Aligning the other view with Castro and claiming that it only considers facts as irrelevant or opportunistically or as never grounded in reality? Wow Strabes, you are seriously stretching things and starting to sound really silly in these blatant misrepresentations.

strabes says: (Monday :: January 7, 2008)

My apologies for my hasty response to Chad. I thought he was rejecting empirical justification and saying only normative justification was worthwhile, as if facts can never stand in the way of theory. I just read his comment when I wasn't in a rush to respond because the coffeeshop was closing and see that's not what he said. My quick, myopic reading caused me to miss the good stuff I should have responded to. For example, he says capitalism = pursuing wealth through competition and claims it is strictly a system of atomistic individuals. If that were true I would completely agree that it doesn't fit any measure of "good" whether empirical, existential, or metaphysical. But that is the caricatured view I've been trying to oppose throughout this whole dialogue. I have seen that same portrayal in the writings of many modern theologians and, I'm sorry, but they need to learn more about economics and markets. There's much more to capitalism than what we see on Wild Kingdom.



So, I wish I had avoided the polemics, but I stand by the substance.
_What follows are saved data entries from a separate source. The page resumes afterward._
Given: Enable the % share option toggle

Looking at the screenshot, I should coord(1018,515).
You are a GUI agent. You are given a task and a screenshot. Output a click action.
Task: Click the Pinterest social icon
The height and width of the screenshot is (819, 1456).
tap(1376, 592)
Some are still curious of my standard of good: eschatology. Whatever serves Christ's eschatological purpose, which capitalism does in many ways we tend to take for granted today, is good. How do we determine what serves that purpose? I'm a newcomer to theology, as Chad points out, but I like Frame's multi-perspectivalism though it's 20 years old and might be criticized by folks on this string. So rather than looking at just one measure of good, we should evaluate through several lenses to determine consistency with the text. Frame identifies 3 lenses--normative (ethical, metaphysical), situational (empirical, social, cultural), and existential (emotion, psychology, etc). I don't know why we couldn't use more, but none come to mind right now. Perhaps you have ideas?



So bye for now. I'll stay away and let the dialogue develop without my silliness. :)








thedude says: (Friday :: January 11, 2008)

did anyone have any thoughts or reactions to McCarraher's comments on abortion?